• YOUR INSTRUCTIONS
Tell how many lines of the data below have the string "computer" in them. Say nothing more.

• RECORDS TO USE
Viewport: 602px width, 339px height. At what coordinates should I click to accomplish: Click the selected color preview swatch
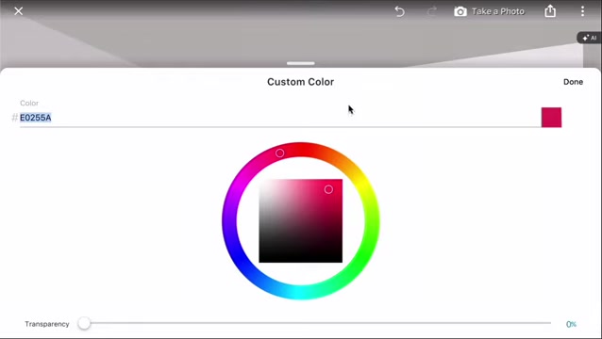551,117
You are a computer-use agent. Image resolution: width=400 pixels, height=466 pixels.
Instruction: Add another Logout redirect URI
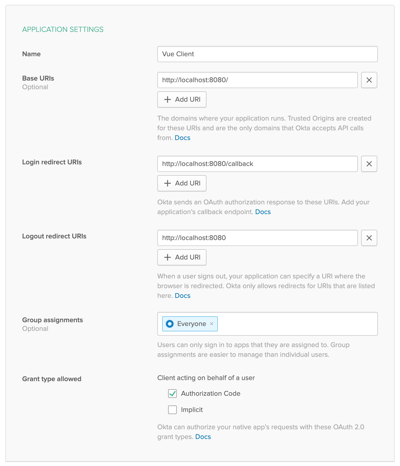point(182,257)
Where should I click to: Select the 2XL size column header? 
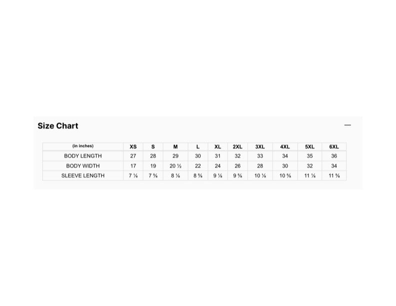tap(238, 147)
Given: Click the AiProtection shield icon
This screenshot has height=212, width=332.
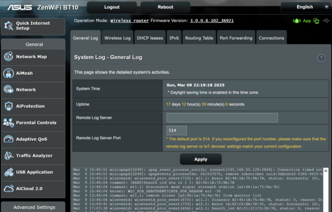Looking at the screenshot, I should [x=9, y=106].
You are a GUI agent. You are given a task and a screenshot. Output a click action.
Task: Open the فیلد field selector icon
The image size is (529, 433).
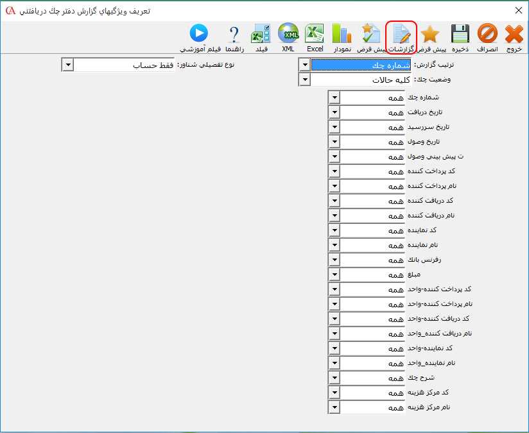[x=261, y=33]
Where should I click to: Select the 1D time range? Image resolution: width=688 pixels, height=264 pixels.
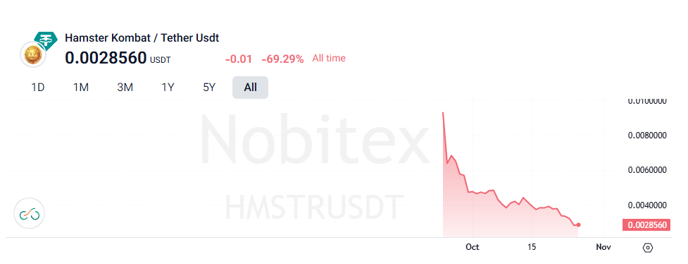pos(38,88)
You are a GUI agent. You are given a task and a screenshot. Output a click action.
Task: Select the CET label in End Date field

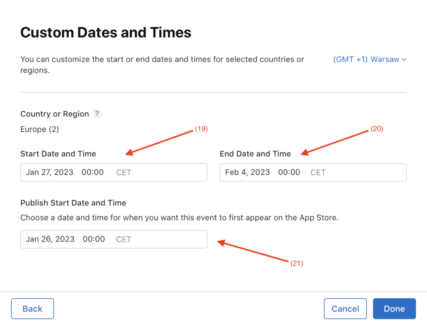pos(318,172)
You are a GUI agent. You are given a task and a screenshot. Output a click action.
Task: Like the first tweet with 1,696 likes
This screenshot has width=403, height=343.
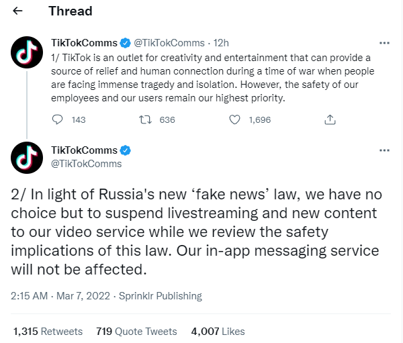coord(235,119)
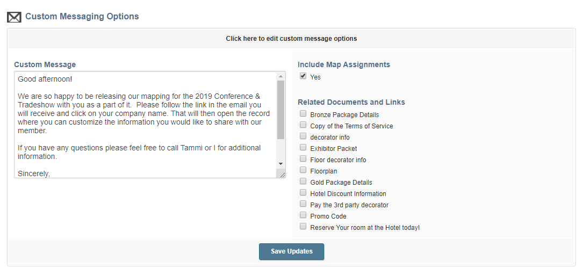Tick the Promo Code checkbox

(x=303, y=215)
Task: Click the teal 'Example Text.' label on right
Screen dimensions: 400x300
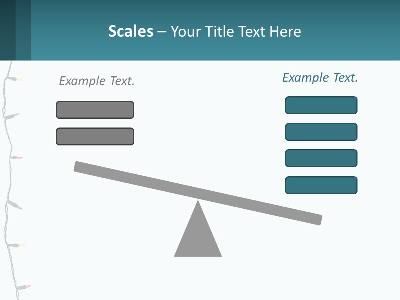Action: tap(320, 78)
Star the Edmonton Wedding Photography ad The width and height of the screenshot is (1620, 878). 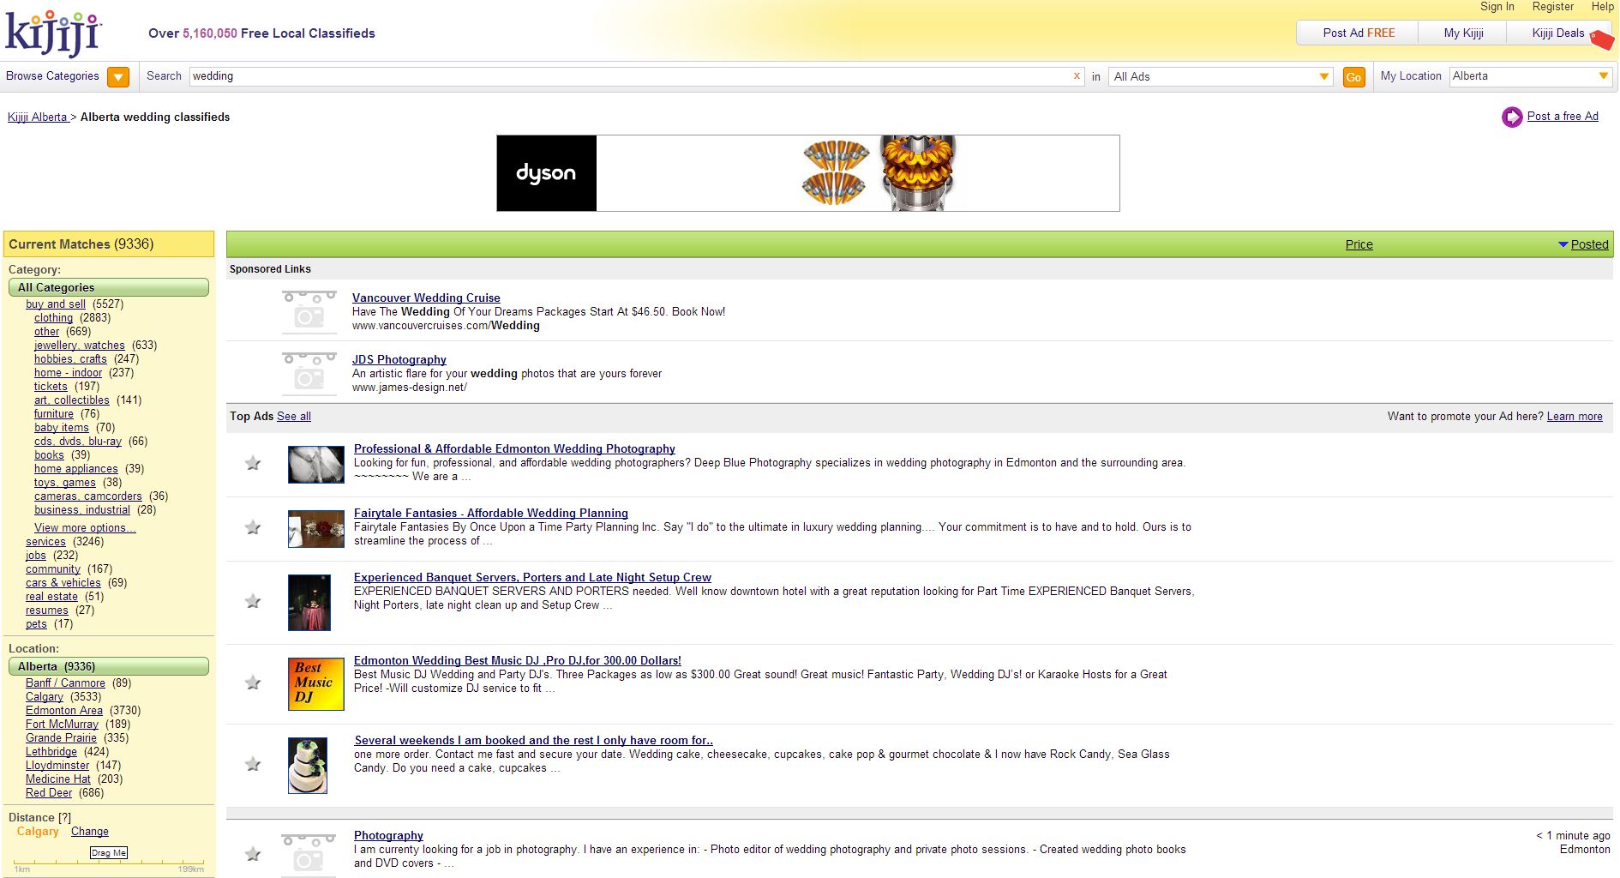[253, 464]
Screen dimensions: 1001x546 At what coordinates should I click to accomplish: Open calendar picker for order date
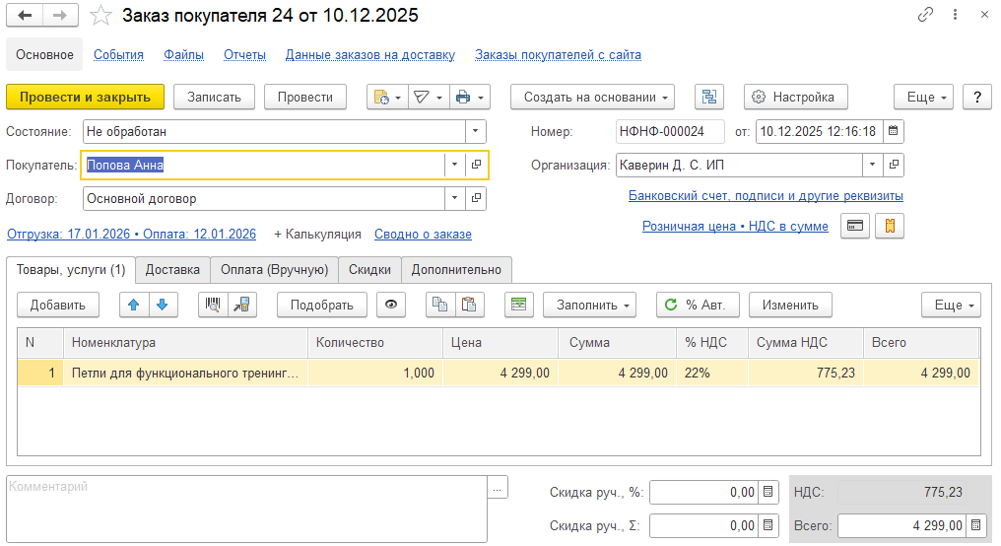(x=892, y=131)
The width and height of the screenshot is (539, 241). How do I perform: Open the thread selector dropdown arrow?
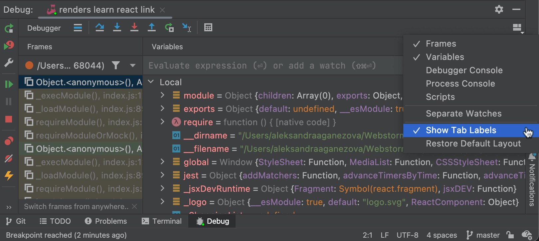(133, 66)
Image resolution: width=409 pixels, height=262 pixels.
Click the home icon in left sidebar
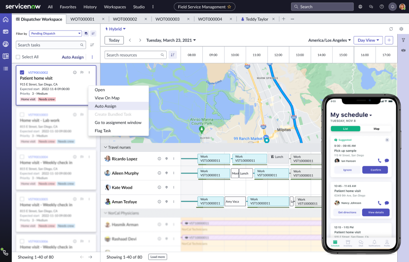tap(5, 20)
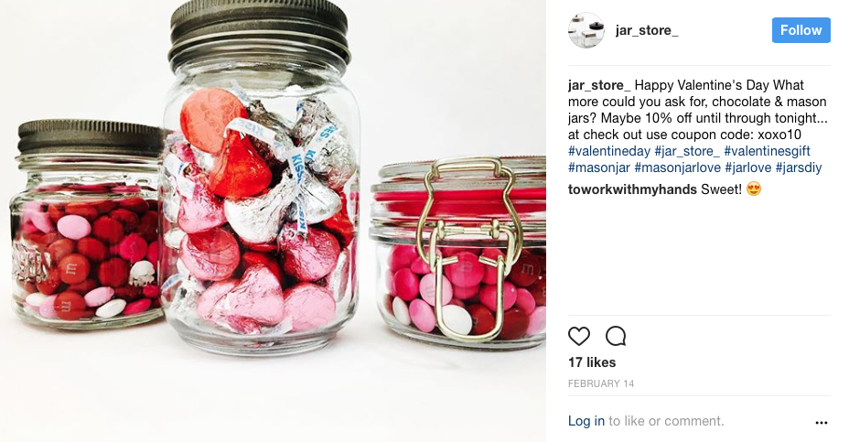Open jar_store_ profile picture avatar
This screenshot has height=442, width=849.
point(586,30)
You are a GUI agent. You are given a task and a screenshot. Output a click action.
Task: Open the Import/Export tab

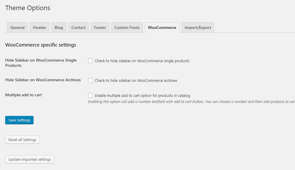[x=198, y=27]
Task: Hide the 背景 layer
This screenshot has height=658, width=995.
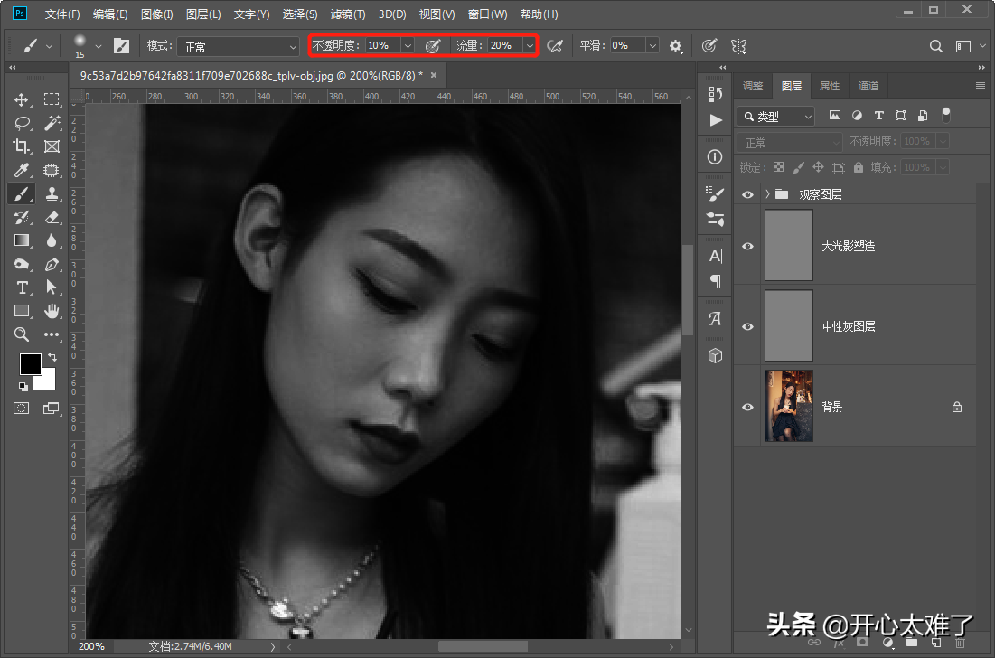Action: (747, 407)
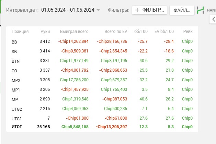Screen dimensions: 216x144
Task: Click the EV bb/100 column header
Action: coord(164,32)
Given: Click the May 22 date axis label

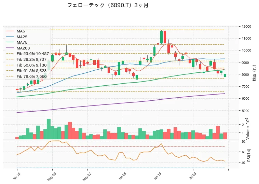Looking at the screenshot, I should [86, 176].
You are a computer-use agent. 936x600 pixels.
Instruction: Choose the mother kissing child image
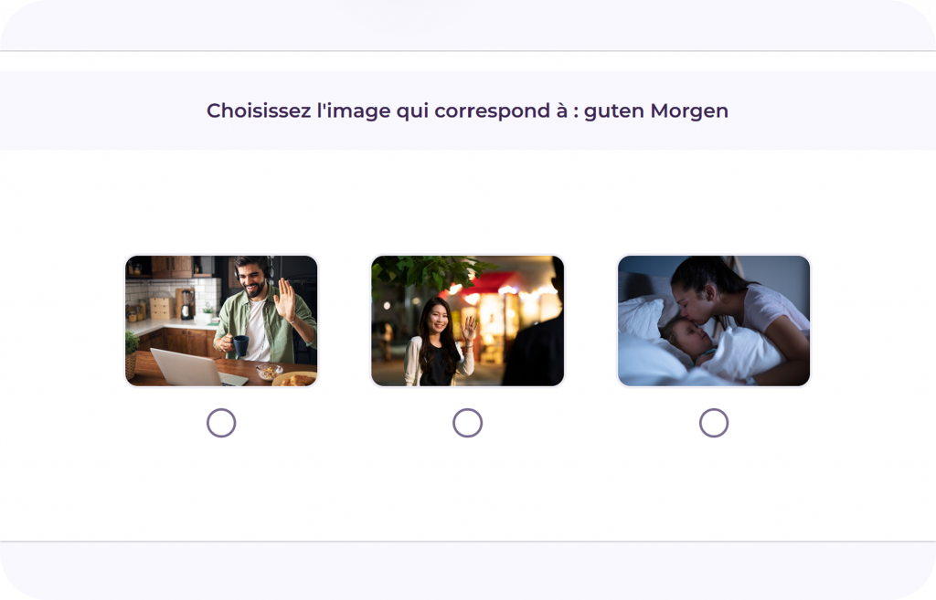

• EXERCISE SOLUTION
2